Data section Start Marker

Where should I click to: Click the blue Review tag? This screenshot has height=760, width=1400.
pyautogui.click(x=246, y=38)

Data section End Marker
Data section Start Marker

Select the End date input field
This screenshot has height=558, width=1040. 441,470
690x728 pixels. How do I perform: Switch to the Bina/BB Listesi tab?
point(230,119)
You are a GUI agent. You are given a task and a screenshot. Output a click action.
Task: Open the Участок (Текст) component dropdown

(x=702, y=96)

Data section End Marker
Data section Start Marker

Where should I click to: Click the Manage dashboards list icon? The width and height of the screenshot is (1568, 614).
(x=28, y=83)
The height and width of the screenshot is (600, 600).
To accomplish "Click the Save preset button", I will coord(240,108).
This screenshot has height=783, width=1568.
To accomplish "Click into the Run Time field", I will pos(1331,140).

Data section End Marker

#### [What to produce]
Please report how many lines of the entries above include "accomplish". Only the number is wanted.

#### [Answer to this exercise]
2